Ela costuma ser acionada junto às lanternas de posição e aos faróis, e não necessariamente sempre que o motor é ligado.
A luz de advertência utiliza simultaneamente os indicadores de direção para comunicar uma situação de emergência ou imobilização.
Ela é conhecida como pisca-alerta e utiliza luz âmbar, conforme as especificações do sistema.
A lanterna de teto é um componente de iluminação interna.
Pode ser acionada por interruptor ou automaticamente com a abertura das portas e do porta-malas. Embora seja chamada de lanterna, não exerce a mesma função de sinalização das luzes externas.
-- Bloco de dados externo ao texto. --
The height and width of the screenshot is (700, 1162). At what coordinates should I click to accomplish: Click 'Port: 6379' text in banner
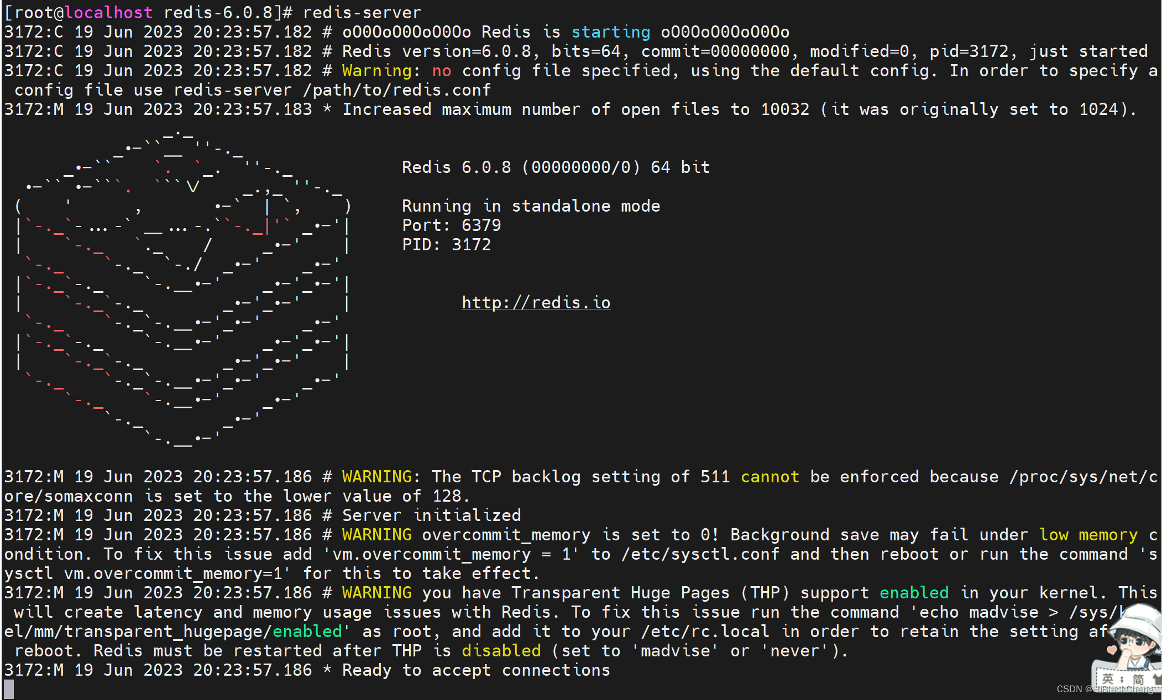[x=451, y=225]

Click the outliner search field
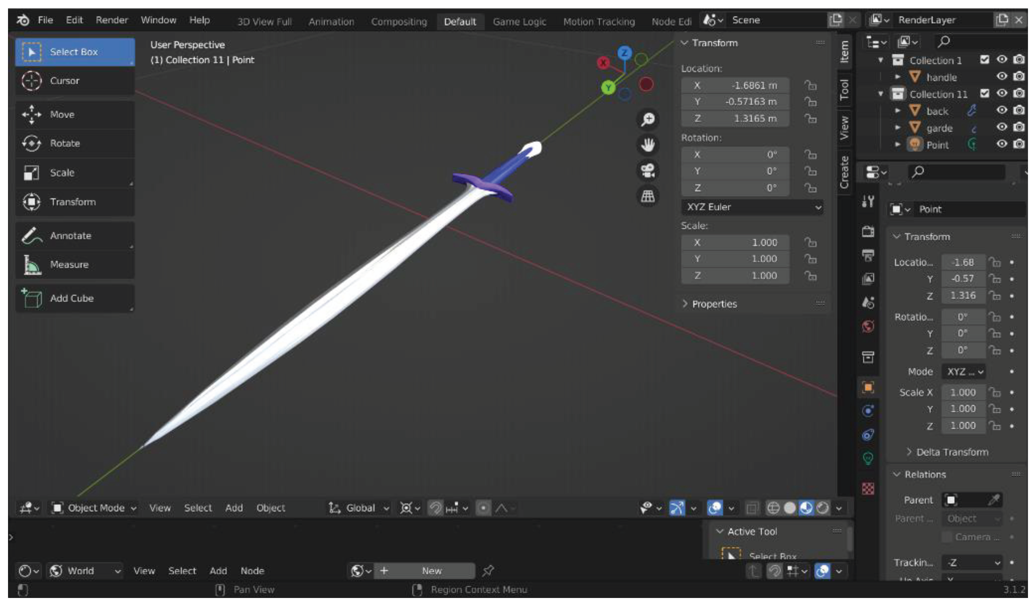click(978, 42)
Farol de neblina ≠ Lanterna de neblina;
Lanterna de posição ≠ Luz de freio;
DRL ≠ Farol baixo.
Depende do projeto do veículo. Alguns modelos utilizam lâmpadas diferentes para cada função. Outros reúnem duas funções em uma lâmpada de filamento duplo ou em um único módulo eletrônico.
Entender a diferença entre lanterna e farol facilita o uso correto de cada luz e também ajuda a identificar falhas no sistema de iluminação. Enquanto os faróis melhoram a visibilidade da pista, as lanternas tornam o veículo visível e comunicam ações importantes aos demais usuários da via.
Por isso, ao perceber lâmpadas queimadas, infiltração, baixa intensidade ou danos no conjunto óptico, é importante verificar a peça e realizar a substituição por um modelo compatível com o veículo.